On April 27, the Office of the Working Mechanism for Security Review of Foreign Investment, under the National Development and Reform Commission (NDRC), officially issued an announcement. In accordance with laws and regulations, the office reached a decision to prohibit foreign investment in the Manus project and explicitly required the involved parties to rescind the acquisition transaction.
This marks the first time since the official implementation of the Measures for Security Review of Foreign Investment (《外商投资安全审查办法》) in 2020 that Chinese authorities have publicly halted a foreign merger and acquisition in the Artificial Intelligence (AI) sector, representing the most severe administrative ruling under this mechanism to date.

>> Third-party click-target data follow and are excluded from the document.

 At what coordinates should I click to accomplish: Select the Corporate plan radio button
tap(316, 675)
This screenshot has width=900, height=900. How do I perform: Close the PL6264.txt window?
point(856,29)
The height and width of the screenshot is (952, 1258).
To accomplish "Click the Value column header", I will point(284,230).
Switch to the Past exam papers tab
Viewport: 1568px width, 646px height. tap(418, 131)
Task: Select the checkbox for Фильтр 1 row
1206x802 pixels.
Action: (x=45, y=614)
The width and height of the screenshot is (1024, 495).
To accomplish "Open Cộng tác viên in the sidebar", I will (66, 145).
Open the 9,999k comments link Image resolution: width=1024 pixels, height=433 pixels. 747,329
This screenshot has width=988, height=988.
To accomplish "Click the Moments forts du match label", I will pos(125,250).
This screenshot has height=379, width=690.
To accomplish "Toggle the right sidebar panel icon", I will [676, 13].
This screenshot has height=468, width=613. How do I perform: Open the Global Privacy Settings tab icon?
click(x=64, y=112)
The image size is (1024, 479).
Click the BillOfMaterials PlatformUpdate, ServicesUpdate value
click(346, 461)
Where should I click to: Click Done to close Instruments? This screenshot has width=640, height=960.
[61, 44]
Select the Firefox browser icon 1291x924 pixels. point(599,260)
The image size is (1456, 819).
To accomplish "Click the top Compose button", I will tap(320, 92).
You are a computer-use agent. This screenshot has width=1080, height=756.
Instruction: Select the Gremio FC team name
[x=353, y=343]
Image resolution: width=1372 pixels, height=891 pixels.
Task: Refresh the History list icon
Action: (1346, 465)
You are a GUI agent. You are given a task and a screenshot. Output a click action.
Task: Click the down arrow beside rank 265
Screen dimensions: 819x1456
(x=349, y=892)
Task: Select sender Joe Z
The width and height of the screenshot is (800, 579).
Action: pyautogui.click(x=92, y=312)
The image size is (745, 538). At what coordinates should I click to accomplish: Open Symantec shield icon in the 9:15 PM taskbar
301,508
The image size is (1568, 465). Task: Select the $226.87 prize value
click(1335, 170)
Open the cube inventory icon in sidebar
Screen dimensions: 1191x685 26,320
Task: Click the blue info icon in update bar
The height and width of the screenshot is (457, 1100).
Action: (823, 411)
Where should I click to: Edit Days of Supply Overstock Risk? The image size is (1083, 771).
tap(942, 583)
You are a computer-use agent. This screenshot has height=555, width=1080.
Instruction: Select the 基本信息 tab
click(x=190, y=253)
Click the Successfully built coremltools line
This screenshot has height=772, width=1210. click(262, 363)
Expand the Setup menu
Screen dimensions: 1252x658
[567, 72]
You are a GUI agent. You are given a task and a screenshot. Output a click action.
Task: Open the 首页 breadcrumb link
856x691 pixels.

The Manus project was previously hailed as a "second DeepSeek moment" for developing the "world's first general-purpose AI agent." Its parent company, Butterfly Effect, was founded by the post-90s Chinese entrepreneur Xiao Hong (肖弘). In December 2025, the U.S. social media giant Meta officially announced its total acquisition of Manus for approximately $2 billion, which was initially regarded as the third-largest acquisition in Meta's history. However, the deal subsequently triggered intense controversy regarding "wash-out style globalization" and the loss of core technology. Regulatory investigations revealed that Manus abruptly moved its headquarters to Singapore just before the transaction, conducted mass layoffs of its domestic team, and wiped its domestic social media accounts, leading to suspicions of evading China's export controls and data security reviews.